[SOURCE DOCUMENT]
++++++

Instead, Ford remained in business. His company and others upgraded their vehicles. Even though people still drove poorly and crashed, traffic fatalities declined precipitously for decades. By 2012, the government calculated, safety mandates had prevented more than 600,000 deaths.

But progress began to reverse even before the coronavirus pandemic. Speeding on pandemic-empty streets only exacerbated the threats posed by heavier, more powerful SUVs. The crisis of traffic safety has been particularly acute for people on foot. While traffic fatalities rose 5 percent in the past decade, pedestrian deaths rose by nearly half. For people living in poverty, Black people, and Indigenous people, the likelihood of traffic death, inside and outside a car, is even more acute.

The European Union and Japan have not seen a concurrent crisis. In those jurisdictions, regulators protect people both inside and outside of a vehicle; vehicle-safety ratings take pedestrian risk into account. More than a decade ago, EU and Japanese regulators required that automakers redesign bumpers, hoods, and detection systems to reduce the likelihood of death on impact. Putting the onus of survivability on the automaker spurred the development of new technology, such as airbags that inflate outside the vehicle. Pedestrian fatalities fell by more than a third in a decade in Europe and have fallen by more than half since 2000 in Japan.

++++++

[TO DO] According to the traffic safety passage, by 2012 how many deaths had safety mandates prevented? The data below has nothing to do with the traffic safety passage.

++++++

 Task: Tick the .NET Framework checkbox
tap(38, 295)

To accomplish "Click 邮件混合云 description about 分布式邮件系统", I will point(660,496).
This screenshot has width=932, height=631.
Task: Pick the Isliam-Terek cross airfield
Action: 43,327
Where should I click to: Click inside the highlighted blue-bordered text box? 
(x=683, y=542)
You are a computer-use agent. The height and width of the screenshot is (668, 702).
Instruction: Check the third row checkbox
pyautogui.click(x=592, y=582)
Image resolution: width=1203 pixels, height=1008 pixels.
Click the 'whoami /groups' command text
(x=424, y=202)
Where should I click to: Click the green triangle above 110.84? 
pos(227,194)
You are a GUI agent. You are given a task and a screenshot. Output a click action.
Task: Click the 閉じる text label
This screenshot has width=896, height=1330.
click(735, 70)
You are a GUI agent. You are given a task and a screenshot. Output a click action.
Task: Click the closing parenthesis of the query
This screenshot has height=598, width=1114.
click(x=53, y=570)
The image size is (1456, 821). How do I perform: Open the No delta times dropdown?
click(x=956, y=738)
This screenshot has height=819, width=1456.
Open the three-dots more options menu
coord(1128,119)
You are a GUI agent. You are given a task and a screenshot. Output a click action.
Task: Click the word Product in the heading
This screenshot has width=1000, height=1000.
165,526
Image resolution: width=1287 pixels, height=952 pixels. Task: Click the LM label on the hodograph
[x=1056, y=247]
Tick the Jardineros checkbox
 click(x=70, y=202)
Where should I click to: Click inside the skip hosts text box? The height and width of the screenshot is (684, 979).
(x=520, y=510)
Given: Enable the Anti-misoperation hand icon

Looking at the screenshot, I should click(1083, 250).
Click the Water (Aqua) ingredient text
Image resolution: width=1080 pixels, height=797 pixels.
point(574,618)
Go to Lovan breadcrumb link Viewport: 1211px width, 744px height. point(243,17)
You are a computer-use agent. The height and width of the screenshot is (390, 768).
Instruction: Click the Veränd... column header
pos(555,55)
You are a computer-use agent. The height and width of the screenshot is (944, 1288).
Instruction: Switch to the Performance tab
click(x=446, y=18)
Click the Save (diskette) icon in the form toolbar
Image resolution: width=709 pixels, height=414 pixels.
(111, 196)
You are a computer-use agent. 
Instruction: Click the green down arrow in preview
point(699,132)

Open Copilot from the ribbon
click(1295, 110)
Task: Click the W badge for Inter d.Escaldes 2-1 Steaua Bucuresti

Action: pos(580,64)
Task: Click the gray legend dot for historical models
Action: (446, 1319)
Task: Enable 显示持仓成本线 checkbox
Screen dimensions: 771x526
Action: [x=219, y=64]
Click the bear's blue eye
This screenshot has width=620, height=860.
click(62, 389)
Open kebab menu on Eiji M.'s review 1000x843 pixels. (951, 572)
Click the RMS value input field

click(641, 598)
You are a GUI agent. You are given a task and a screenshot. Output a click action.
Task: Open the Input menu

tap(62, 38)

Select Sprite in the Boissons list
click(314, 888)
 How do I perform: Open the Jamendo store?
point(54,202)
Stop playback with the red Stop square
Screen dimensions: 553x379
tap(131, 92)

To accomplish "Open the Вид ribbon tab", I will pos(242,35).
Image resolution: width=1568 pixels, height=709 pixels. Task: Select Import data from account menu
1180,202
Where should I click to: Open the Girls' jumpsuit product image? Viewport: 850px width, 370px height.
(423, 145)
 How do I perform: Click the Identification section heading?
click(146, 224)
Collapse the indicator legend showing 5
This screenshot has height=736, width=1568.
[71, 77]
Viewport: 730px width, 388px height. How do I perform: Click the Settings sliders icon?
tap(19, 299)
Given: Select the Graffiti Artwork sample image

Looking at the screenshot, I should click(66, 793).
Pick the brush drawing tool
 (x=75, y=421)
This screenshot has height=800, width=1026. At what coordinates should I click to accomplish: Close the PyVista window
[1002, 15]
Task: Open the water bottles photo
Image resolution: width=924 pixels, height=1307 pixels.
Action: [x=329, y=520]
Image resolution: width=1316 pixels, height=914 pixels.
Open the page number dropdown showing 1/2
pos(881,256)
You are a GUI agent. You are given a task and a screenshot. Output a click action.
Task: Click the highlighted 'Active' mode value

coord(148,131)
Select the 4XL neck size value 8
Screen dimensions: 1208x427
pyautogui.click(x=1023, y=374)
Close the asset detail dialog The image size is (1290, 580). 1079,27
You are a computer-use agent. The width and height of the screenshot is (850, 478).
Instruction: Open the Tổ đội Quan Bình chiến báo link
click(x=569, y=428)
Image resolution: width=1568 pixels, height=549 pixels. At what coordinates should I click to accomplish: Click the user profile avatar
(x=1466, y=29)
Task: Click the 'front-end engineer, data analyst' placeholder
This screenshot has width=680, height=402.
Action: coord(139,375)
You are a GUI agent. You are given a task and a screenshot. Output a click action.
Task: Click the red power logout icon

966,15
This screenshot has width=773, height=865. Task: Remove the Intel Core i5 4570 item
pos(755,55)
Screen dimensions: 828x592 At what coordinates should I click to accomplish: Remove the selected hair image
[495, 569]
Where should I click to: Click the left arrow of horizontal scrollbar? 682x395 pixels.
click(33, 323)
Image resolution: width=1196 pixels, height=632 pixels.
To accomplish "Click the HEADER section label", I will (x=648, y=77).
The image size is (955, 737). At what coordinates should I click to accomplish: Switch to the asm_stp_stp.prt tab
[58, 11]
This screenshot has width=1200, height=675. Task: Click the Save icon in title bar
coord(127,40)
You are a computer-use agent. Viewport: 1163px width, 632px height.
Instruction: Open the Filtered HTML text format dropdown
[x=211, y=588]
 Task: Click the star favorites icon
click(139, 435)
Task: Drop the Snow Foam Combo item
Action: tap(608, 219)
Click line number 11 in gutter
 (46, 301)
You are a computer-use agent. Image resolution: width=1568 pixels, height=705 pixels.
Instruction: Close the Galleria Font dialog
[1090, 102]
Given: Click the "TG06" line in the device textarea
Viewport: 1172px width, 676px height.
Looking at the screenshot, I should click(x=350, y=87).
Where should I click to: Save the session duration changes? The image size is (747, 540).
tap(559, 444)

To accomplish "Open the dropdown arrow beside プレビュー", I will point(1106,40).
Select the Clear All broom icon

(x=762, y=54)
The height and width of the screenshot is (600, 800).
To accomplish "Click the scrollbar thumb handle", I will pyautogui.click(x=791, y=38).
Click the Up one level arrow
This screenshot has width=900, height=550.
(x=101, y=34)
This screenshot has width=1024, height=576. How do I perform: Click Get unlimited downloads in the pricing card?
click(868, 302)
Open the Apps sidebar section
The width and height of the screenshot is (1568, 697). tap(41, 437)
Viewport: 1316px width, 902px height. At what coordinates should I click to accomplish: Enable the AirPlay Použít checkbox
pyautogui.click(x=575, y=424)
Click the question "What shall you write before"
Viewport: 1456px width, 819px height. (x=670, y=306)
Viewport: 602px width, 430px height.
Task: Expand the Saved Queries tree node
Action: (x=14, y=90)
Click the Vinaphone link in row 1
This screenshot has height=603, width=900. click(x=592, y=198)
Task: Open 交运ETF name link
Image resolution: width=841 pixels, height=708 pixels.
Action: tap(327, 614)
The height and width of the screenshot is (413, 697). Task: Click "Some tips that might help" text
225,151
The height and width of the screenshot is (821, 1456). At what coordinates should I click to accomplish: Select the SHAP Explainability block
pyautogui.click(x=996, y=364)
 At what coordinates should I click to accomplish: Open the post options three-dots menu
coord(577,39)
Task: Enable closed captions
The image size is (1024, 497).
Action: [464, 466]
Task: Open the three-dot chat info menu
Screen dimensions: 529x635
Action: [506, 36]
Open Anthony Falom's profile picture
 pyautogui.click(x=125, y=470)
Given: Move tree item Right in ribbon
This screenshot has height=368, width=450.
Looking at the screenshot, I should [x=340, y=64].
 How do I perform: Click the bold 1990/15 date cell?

++++++

[RESPONSE BOX] More than 600,000, by the government's calculation.